9) Hanging all around the hem of the Robe that the High Priest wore while performing the Service in the Holy Temple were pomegranate-shaped tassels and alternating golden bells (see Exodus 28:33-34).
10) The brass ornaments atop two columns in the Holy Temple, built by King Solomon, resembled pomegranates (see I Kings 7:13–22).
11) The pomegranate is mentioned in Shir HaShirim, the “Song of Songs”, as a symbol of beauty (see, for example 4:13).
12) Rich with antioxidants, anti-inflammatory fibers and paraoxonase enzymes, pomegranates can limit UV damage, help prevent arthritis and keep LDL, or bad cholesterol, from accumulating in arteries. [For these and many other potential health benefits, the pomegranate has been dubbed a “superfood”.]
13) The Hebrew name for a pomegranate, rimon (pronounced ree-MOHN), is also the Hebrew word for a hand-grenade! [So how do you know if someone's talking about the kind of rimon that tastes good or the kind that goes boom? It's all about context. Conversation about how to open it without staining your clothes? The fruit would be a safe bet. News report about an exploding rimon? Probably the grenade.]
14) Drawing upon a verse in Shir HaShirim (4:3; 6:7) which compares the Jewish people to pomegranates, the Talmud in Berachos 57a states that even “the empty ones” among the Jews are “full of mitzvos and good deeds just like a pomegranate [is full of seeds].”
15) One of the symbolic foods that is customary to eat on the night of Rosh Hashanah is a pomegranate. Before partaking from it, we say the following prayer: “May it be Your will, L-ord, our G-d and the G-d of our forefathers, that our merits increase as [the seeds of] a pomegranate.”

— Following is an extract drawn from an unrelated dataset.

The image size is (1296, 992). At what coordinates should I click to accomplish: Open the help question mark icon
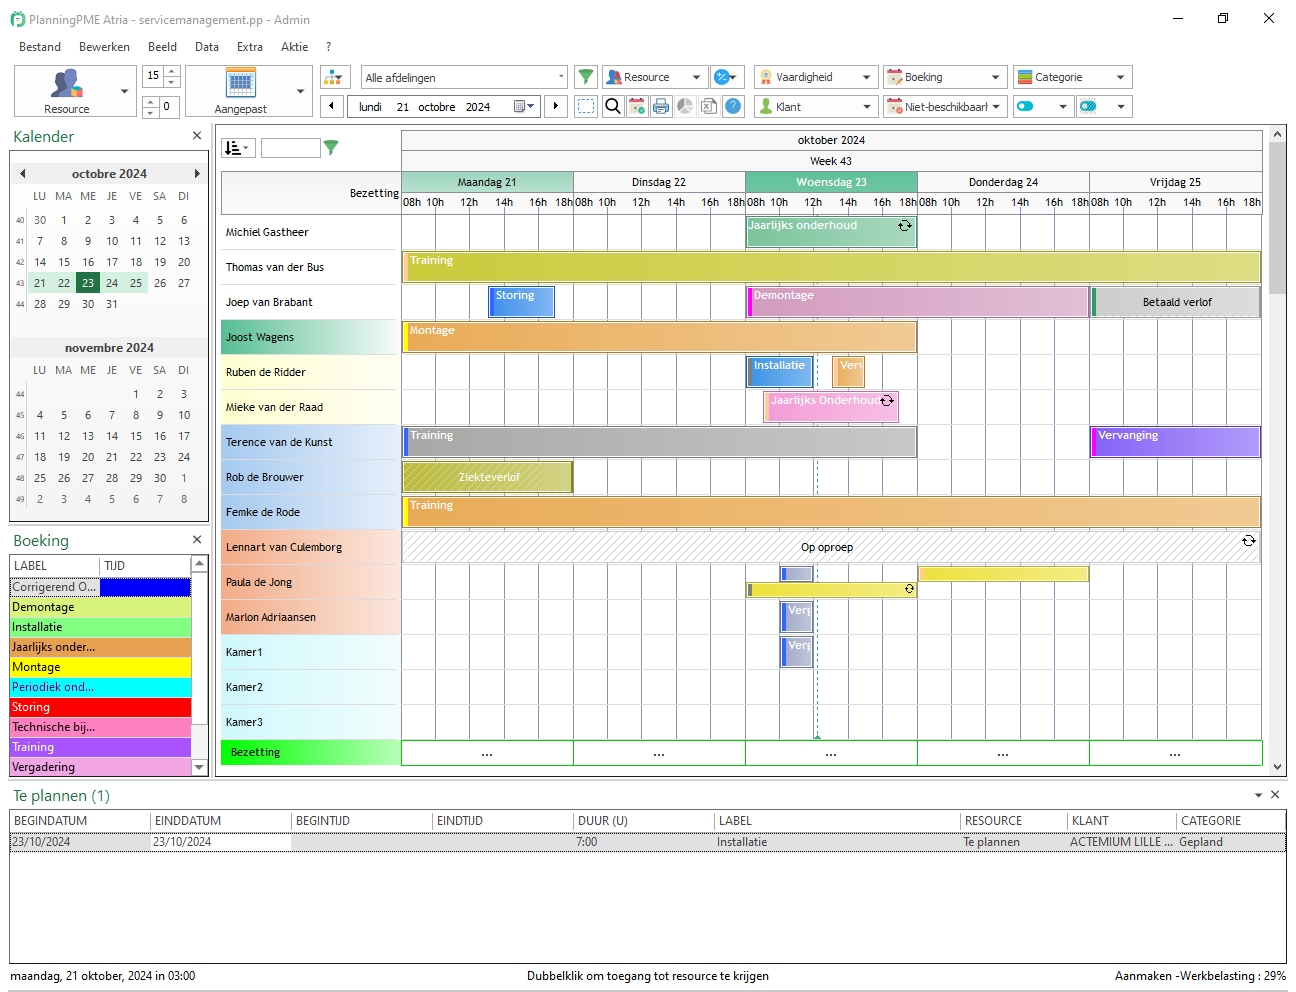click(x=733, y=106)
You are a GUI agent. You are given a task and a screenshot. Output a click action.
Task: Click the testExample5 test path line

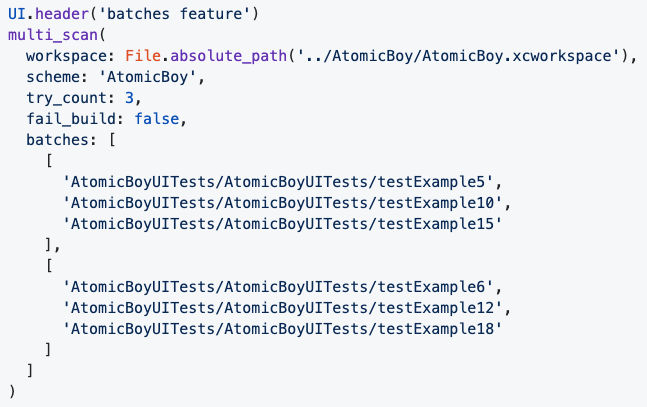coord(278,182)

[As an aside, if you have read the above list carefully, you might have caught an inconsistency between #14 and #15. As quoted in #14, the Talmud’s description of even “the empty ones” as being “full of mitzvos like a pomegranate” is descriptive of the lowest among the Jewish people. Yet on Rosh Hashanah, we seem to be praying to G-d that “our merits increase as the seeds of a pomegranate” as if it were an ideal, an attribute of the best among us. The Pri Chadash (in his commentary to O.C. 583) explains that those “empty ones” took a lifetime to accumulate as many mitzvos as a pomegranate, while we are requesting on Rosh Hashanah to accumulate the same amount of merits in one year. Another explanation is that the difference lies in the terms used. The Talmud speaks of the lowest among us being full of “mitzvos” like the seeds of a pomegranate, whereas on Rosh Hashanah, we beseech G-d that our “merits” (zechuyos in Hebrew) increase like the seeds of a pomegranate. Mitzvos and Zechuyos are not the same. Mitzvos (“good deeds”) are quite often performed mechanically and without forethought. As such, they are not always transformative. “Mitzvos” such as these even the “empty ones” among the Jewish people have in abundance. However, on Rosh Hashanah we pray to G-d that our “Zechuyos” increase like the seeds of a pomegranate. Zechuyos are good deeds that are transformative, and that purify us (Zechuyos is related to the Hebrew word zach, which means “pure”) and bring us closer to our Father in Heaven. Only the best among us have that many Zechuyos, and we pray that we are able to emulate them.]